Clients of the clinic range from start-ups to more mature entities, and they generally come from or benefit low-income communities. The clinic helps prepare law students for work with organizational clients and introduces students to opportunities for transactional lawyers to further economic, environmental, racial, and social justice.
Helping Clients During the COVID-19 Pandemic
Last year, Alexis Bello 3L, David Escoto ’21, Shervica Gonzalez ’21, Hootan Kashi ’21, Yuriko Miyasaka ’21, Raquel Montagne ’21, Sade Reid ’21, and Kiriaki Tzanis ’21 advised a number of small business clients in the realm of lifestyle and design.
Clinic students worked with a designer whose business was expanding because of a demand for her services as offices adapted to new COVID-19 protocols. The clinic also worked with a client, “R,” who was able to turn his passion into a full-time job after he lost full time employment due to the pandemic. In addition to providing R with more traditional transactional legal assistance, clinic students drafted an “Influencer Agreement” to help R protect his business relationship with a social media influencer who was promoting his product. Clinic students also provided legal assistance to a worker’s co-op to help them resolve some contract difficulties caused by the COVID-19 pandemic.
In addition to handling matters for individual clients, the Nonprofit and Small Business Clinic partnered with the Interfaith Center of New York and the Wilf Impact Center for Public Interest Law to develop a comprehensive workshop on starting a nonprofit organization that was presented to community groups and community advocates. The clinic also continued their partnership and collaboration with the School’s PTO Trademark Clinic, recommending some clients who could benefit from additional counseling on potential trademark issues related to their businesses or organizations.
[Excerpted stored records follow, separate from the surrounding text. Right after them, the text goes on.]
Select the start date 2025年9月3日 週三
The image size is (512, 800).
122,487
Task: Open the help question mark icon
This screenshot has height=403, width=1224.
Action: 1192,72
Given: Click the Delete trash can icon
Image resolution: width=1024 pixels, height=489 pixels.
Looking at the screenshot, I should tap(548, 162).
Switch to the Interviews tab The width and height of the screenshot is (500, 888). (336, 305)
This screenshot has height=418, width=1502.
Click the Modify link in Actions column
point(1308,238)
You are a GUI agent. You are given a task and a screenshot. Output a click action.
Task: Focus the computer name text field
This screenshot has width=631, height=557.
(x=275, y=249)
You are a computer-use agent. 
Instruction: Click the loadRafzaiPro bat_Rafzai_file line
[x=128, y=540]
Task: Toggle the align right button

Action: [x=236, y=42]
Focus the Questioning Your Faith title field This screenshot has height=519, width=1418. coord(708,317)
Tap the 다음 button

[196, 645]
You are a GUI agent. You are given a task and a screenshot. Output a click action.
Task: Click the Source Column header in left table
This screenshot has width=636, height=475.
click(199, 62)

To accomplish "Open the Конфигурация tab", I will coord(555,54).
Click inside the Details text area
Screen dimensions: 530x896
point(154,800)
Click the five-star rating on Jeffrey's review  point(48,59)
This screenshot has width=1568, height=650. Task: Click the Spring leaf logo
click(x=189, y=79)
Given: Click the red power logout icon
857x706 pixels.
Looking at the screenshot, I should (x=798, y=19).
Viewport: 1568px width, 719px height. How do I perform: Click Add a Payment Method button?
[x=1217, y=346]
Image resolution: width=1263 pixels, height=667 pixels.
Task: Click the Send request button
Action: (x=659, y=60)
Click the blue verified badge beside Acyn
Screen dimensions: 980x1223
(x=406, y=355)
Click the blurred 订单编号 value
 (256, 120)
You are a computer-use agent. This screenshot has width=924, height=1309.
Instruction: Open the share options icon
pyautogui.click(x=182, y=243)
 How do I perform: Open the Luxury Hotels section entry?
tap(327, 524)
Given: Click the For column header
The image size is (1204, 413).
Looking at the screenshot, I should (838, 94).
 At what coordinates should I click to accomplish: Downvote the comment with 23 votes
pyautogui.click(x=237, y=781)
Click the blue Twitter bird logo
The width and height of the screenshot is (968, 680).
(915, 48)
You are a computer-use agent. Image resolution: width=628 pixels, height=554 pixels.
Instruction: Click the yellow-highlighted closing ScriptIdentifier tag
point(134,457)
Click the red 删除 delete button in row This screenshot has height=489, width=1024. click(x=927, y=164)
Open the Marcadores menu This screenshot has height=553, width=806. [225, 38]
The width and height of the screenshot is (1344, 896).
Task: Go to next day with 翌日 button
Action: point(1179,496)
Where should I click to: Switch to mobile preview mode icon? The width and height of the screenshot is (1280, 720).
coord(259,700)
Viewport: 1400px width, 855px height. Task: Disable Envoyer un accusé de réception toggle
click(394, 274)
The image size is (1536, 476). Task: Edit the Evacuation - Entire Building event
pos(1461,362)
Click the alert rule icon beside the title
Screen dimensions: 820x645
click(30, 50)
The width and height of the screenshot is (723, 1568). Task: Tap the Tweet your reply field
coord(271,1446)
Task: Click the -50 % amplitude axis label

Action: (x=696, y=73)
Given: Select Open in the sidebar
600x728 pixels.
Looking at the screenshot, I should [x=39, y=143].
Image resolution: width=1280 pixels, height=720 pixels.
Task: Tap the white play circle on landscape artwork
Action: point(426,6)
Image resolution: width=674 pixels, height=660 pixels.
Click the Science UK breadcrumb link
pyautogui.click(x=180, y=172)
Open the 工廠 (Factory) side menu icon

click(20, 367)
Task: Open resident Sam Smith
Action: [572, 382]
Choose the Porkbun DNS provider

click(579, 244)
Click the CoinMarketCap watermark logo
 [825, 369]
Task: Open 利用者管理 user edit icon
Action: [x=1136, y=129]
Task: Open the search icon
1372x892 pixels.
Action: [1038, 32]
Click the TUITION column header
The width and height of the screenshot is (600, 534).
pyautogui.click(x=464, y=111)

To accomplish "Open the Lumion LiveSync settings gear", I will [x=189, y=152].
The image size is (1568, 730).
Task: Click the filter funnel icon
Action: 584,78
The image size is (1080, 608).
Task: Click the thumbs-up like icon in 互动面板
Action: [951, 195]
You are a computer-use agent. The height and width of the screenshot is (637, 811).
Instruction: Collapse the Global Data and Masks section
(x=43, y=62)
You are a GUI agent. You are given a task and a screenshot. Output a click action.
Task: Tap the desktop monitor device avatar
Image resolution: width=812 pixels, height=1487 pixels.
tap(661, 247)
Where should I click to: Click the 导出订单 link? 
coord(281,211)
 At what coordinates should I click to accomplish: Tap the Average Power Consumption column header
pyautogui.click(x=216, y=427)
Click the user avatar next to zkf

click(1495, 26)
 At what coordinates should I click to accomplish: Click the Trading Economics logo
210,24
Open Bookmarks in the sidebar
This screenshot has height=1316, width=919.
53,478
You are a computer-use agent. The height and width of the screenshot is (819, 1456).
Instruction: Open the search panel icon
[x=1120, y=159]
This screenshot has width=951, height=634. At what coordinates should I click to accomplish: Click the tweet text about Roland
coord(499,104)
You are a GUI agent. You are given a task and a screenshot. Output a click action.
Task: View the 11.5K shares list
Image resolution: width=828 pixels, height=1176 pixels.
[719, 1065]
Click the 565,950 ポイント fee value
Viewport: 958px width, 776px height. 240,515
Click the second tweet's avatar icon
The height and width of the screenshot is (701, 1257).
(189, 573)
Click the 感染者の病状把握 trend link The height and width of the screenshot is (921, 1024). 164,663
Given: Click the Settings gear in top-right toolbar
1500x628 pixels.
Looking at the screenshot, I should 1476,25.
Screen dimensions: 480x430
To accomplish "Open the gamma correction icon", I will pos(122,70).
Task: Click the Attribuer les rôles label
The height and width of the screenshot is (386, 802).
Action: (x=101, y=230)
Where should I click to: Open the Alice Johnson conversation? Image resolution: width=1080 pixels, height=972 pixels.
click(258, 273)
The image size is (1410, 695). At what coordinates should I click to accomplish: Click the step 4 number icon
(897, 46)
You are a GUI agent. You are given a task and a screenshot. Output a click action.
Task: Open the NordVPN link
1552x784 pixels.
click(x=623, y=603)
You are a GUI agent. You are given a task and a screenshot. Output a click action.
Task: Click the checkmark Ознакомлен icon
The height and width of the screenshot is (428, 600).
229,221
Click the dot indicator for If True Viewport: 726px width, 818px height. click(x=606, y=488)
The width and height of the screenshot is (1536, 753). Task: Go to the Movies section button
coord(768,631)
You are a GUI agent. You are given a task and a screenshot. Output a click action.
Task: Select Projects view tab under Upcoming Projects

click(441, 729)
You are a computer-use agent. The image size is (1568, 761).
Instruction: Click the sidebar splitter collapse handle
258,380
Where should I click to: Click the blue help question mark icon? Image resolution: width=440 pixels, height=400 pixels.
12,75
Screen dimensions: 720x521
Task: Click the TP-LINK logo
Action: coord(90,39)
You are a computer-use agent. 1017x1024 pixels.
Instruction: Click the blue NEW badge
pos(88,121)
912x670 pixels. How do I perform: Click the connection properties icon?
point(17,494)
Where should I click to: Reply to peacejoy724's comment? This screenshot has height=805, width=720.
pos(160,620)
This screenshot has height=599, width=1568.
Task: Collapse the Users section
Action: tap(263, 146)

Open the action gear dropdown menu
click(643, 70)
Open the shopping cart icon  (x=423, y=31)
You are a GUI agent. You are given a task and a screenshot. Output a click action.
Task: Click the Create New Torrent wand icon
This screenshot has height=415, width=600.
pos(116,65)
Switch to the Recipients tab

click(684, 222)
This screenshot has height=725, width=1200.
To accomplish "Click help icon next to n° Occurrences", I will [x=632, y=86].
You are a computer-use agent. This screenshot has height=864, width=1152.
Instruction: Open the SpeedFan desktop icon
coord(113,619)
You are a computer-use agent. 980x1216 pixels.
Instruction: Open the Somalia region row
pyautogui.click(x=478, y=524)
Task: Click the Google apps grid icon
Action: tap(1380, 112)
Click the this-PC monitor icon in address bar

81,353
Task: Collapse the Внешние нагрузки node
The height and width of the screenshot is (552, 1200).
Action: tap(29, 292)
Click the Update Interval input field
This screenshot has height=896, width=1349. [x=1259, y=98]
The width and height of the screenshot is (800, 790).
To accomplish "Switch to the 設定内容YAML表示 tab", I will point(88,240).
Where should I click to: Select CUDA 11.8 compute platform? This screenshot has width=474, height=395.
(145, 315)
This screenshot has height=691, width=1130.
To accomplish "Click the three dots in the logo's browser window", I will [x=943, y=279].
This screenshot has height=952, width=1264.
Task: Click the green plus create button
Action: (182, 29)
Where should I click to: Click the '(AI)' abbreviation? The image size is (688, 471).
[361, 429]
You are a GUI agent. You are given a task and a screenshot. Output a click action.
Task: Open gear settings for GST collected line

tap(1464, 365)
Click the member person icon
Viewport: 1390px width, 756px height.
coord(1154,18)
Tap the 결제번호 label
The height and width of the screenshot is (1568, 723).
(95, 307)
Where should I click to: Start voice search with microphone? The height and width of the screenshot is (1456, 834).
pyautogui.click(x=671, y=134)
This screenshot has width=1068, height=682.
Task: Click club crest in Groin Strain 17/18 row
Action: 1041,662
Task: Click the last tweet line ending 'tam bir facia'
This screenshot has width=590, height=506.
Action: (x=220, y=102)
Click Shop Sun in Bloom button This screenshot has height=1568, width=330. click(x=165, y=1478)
This year’s clinic students—Carlos Anguiano 3L, Gumana Attal 2L, Brittany Bone 3L, Jude Farsi 3L, Brittany Hulbert 3L, Saraya Ivanova 3L, Michelle Kerrigan 3L, Natalia LaMorta 3L, Clare Lazar 3L, Luke Lorenzini 3L, Simi Parikh 3L, Meagan Smyth 4L Evening, Amanda Spoto 2L, and Ezekiel Thompson 3L Evening—are already engaged in working with clients who reshape business as usual. As in the past, many of the clinic’s clients are small businesses and nonprofits run by Black, indigenous, and people of color (BIPOC) leaders, who are turning to more democratic practices in their ownership or membership, such as worker-owned cooperatives or worker self-directed nonprofits. Some of these client organizations arose to fill in gaps as needed during and because of the pandemic, including a mutual aid network of Spanish-speaking women located in Sunset Park.
Much of the clinic’s work this year focuses on business planning and strategizing, researching relevant questions of law, and drafting legal documents for new organizations, led by BIPOC women, that address racial inequity or diversity, equity, and inclusion (DEI) initiatives. One client is a worker-owned collective of Black queer educators, facilitators, and activists. Another client is a Black women-led organization that provides social justice-centered training and education to create safer and more inclusive work environments. Clinic students are also working with an organization that seeks to amplify the voices of women of color entrepreneurs and end the generational wealth gap by creating a network of resources and connecting fellow entrepreneurs with mentors and businesses.
As part of a new initiative for the 2021–22 academic year, the Nonprofit and Small Business Clinic is partnering with the Law for Black Lives (L4BL) Movement Lawyering Squad. Through this partnership, the four participating clinic students get a mini-clinic experience within the clinic, learning about movement lawyering from L4BL sessions on various political education topics. They also work with current practitioners in the organization to conduct policy research and co-develop legal and educational resources for community-based movement organizations.
The hands-on training and transactional skills that clinic students gain through working with current practitioners and a wide-range of nonprofits and small businesses leaves them well prepared to address the challenges that animate business.